What to produce: From the first line to the last, write out the listing exactly.

Source information:
===============
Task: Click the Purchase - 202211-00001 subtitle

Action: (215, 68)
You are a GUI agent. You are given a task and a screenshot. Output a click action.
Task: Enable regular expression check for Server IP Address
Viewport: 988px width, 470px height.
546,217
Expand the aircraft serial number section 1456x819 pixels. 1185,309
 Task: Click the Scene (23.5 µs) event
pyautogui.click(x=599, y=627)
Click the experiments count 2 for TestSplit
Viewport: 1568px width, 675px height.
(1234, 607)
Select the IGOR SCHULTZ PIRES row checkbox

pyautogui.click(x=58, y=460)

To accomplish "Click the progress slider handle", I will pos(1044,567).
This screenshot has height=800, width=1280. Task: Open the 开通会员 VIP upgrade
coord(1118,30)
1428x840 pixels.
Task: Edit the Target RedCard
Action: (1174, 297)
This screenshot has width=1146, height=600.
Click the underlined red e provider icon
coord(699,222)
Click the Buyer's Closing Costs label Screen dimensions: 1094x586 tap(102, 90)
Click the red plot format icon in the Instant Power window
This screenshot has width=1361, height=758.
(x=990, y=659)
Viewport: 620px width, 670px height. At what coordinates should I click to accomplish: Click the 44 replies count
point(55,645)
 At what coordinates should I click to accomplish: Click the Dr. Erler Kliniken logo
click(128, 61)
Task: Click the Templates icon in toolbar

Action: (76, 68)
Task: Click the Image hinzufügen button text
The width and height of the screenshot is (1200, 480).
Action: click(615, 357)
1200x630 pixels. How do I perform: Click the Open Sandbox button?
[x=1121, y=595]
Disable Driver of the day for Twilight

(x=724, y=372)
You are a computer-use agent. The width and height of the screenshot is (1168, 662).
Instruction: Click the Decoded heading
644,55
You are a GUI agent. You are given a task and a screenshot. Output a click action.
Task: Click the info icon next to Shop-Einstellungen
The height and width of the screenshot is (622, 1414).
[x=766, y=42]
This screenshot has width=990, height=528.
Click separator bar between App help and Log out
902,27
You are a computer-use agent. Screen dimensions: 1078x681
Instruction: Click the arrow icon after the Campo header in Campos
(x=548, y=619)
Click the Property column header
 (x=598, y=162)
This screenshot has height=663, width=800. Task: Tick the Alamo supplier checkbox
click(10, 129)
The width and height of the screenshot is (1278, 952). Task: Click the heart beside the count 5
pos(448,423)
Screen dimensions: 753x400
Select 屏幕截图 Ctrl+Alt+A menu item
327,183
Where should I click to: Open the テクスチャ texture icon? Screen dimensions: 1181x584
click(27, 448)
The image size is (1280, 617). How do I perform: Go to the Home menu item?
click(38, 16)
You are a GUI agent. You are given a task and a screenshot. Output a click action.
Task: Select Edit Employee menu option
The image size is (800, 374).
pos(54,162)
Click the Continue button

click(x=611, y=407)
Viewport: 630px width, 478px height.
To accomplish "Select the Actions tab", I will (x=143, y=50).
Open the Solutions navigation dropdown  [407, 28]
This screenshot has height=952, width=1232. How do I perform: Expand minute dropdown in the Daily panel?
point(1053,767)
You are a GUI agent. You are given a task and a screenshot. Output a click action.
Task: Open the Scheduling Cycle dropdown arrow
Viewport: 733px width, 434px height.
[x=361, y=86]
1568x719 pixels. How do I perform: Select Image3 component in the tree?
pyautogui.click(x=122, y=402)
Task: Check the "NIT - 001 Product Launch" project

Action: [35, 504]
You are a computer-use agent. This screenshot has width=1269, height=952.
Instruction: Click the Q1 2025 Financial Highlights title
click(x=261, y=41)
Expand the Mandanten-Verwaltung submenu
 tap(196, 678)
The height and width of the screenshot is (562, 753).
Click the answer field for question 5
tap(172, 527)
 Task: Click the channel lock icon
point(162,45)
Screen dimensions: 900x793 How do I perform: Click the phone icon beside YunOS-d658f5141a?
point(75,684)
===============
Exercise response:
Task: Click the Purchase - 202211-00001 subtitle

Action: (215, 68)
You are a GUI agent. You are given a task and a screenshot. Output a click action.
Task: Enable regular expression check for Server IP Address
Viewport: 988px width, 470px height.
546,217
Expand the aircraft serial number section 1456x819 pixels. 1185,309
 Task: Click the Scene (23.5 µs) event
pyautogui.click(x=599, y=627)
Click the experiments count 2 for TestSplit
Viewport: 1568px width, 675px height.
(1234, 607)
Select the IGOR SCHULTZ PIRES row checkbox

pyautogui.click(x=58, y=460)

To accomplish "Click the progress slider handle", I will pos(1044,567).
This screenshot has height=800, width=1280. Task: Open the 开通会员 VIP upgrade
coord(1118,30)
1428x840 pixels.
Task: Edit the Target RedCard
Action: (1174, 297)
This screenshot has width=1146, height=600.
Click the underlined red e provider icon
coord(699,222)
Click the Buyer's Closing Costs label Screen dimensions: 1094x586 tap(102, 90)
Click the red plot format icon in the Instant Power window
This screenshot has width=1361, height=758.
(x=990, y=659)
Viewport: 620px width, 670px height. At what coordinates should I click to accomplish: Click the 44 replies count
point(55,645)
 At what coordinates should I click to accomplish: Click the Dr. Erler Kliniken logo
click(128, 61)
Task: Click the Templates icon in toolbar

Action: (76, 68)
Task: Click the Image hinzufügen button text
The width and height of the screenshot is (1200, 480).
Action: click(615, 357)
1200x630 pixels. How do I perform: Click the Open Sandbox button?
[x=1121, y=595]
Disable Driver of the day for Twilight

(x=724, y=372)
You are a computer-use agent. The width and height of the screenshot is (1168, 662).
Instruction: Click the Decoded heading
644,55
You are a GUI agent. You are given a task and a screenshot. Output a click action.
Task: Click the info icon next to Shop-Einstellungen
The height and width of the screenshot is (622, 1414).
[x=766, y=42]
This screenshot has width=990, height=528.
Click separator bar between App help and Log out
902,27
You are a computer-use agent. Screen dimensions: 1078x681
Instruction: Click the arrow icon after the Campo header in Campos
(x=548, y=619)
Click the Property column header
 (x=598, y=162)
This screenshot has height=663, width=800. Task: Tick the Alamo supplier checkbox
click(10, 129)
The width and height of the screenshot is (1278, 952). Task: Click the heart beside the count 5
pos(448,423)
Screen dimensions: 753x400
Select 屏幕截图 Ctrl+Alt+A menu item
327,183
Where should I click to: Open the テクスチャ texture icon? Screen dimensions: 1181x584
click(27, 448)
The image size is (1280, 617). How do I perform: Go to the Home menu item?
click(38, 16)
You are a GUI agent. You are given a task and a screenshot. Output a click action.
Task: Select Edit Employee menu option
The image size is (800, 374).
pos(54,162)
Click the Continue button

click(x=611, y=407)
Viewport: 630px width, 478px height.
To accomplish "Select the Actions tab", I will (x=143, y=50).
Open the Solutions navigation dropdown  [407, 28]
This screenshot has height=952, width=1232. How do I perform: Expand minute dropdown in the Daily panel?
point(1053,767)
You are a GUI agent. You are given a task and a screenshot. Output a click action.
Task: Open the Scheduling Cycle dropdown arrow
Viewport: 733px width, 434px height.
[x=361, y=86]
1568x719 pixels. How do I perform: Select Image3 component in the tree?
pyautogui.click(x=122, y=402)
Task: Check the "NIT - 001 Product Launch" project

Action: [35, 504]
You are a computer-use agent. This screenshot has width=1269, height=952.
Instruction: Click the Q1 2025 Financial Highlights title
click(x=261, y=41)
Expand the Mandanten-Verwaltung submenu
 tap(196, 678)
The height and width of the screenshot is (562, 753).
Click the answer field for question 5
tap(172, 527)
 Task: Click the channel lock icon
point(162,45)
Screen dimensions: 900x793 How do I perform: Click the phone icon beside YunOS-d658f5141a?
point(75,684)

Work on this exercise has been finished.